Travail demandé:
1) Dans la phrase de l'extrait retenu qui commence par « Il aime porter », relevez toutes les caractéristiques attribuées à l'oncle Anwar.
2) Pour chacune des affirmations suivantes, indiquez si elle concorde avec l'extrait retenu, puis citez les mots qui le prouvent :
(a) Le narrateur n'avait pas vu l'oncle Anwar depuis longtemps.
(b) Le narrateur est devenu professeur de droit.
(c) L'oncle Anwar ressemble à un personnage d'une comédie américaine.
3) Recopiez sans modification le passage de l'extrait retenu qui commence par « Je lui ai dit » et se poursuit jusqu'à « responsable du 11 septembre ! ».

Extrait retenu:
++++++++
J'ai pris l'avion pour venir à TED
et, en attendant à l'aéroport,
j’ai vu un ami de la famille
que je n'avais pas vu depuis longtemps.
Nous l'appelons oncle Anwar
et il est le portrait craché de Babar
d'une comédie canadienne :
La Petite Mosquée dans la prairie.
(Rires)
Il aime porter son pyjama
traditionnel de Kurta,
il arbore une barbe, et il a l'accent
pakistanais le plus adorable.
Donc, il a accouru vers moi,
m'a donné un gros câlin
et a dit : « Comment vas-tu ?
Que fais-tu ces temps-ci ? »
Je lui ai dit je suis devenu
professeur d'études islamiques,
et j'étais assez occupé, prenant
l’avion partout et donnant des conférences
pour aider les gens à comprendre
un peu plus l'Islam,
surtout après le 11 septembre.
Il m'a regardé droit
dans les yeux et a dit :
« Ne me parle pas du 11 septembre !
Partout, tout le monde me regarde comme si
j'étais responsable du 11 septembre !
Moi, responsable du 11 septembre ?
7-Eleven peut être,
mais pas 11 septembre ! »
(Rires et applaudissements)
++++++++
(Entrées pour repérer des mots et des éléments)
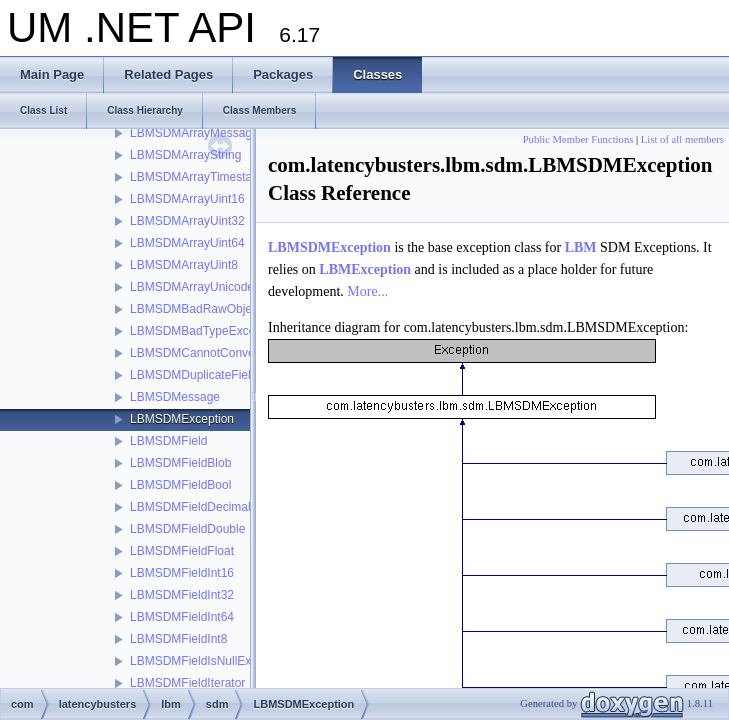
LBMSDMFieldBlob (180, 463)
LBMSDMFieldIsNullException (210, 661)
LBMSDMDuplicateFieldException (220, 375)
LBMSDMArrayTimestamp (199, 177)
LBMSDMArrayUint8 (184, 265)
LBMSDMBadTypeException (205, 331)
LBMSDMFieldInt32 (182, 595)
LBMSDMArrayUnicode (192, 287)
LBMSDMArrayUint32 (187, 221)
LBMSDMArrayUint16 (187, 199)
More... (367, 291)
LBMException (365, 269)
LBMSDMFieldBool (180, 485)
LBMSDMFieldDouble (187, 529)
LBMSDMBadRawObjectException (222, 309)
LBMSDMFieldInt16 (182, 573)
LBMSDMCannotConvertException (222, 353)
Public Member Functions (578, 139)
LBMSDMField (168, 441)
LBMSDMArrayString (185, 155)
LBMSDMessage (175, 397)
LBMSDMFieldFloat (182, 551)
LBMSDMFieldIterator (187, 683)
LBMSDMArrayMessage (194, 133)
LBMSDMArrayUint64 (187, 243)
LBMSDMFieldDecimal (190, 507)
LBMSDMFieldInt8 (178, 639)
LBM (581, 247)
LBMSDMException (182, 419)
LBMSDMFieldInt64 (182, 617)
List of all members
++++++++
Corrigé de l'exercice:
1)
- Il aime porter son pyjama traditionnel de Kurta.
- Il arbore une barbe.
- Il a l'accent pakistanais le plus adorable.

2)
(a) Oui : « que je n'avais pas vu depuis longtemps ».
(b) Non : « professeur d'études islamiques ».
(c) Non : « d'une comédie canadienne ».

3)
Je lui ai dit je suis devenu
professeur d'études islamiques,
et j'étais assez occupé, prenant
l’avion partout et donnant des conférences
pour aider les gens à comprendre
un peu plus l'Islam,
surtout après le 11 septembre.
Il m'a regardé droit
dans les yeux et a dit :
« Ne me parle pas du 11 septembre !
Partout, tout le monde me regarde comme si
j'étais responsable du 11 septembre !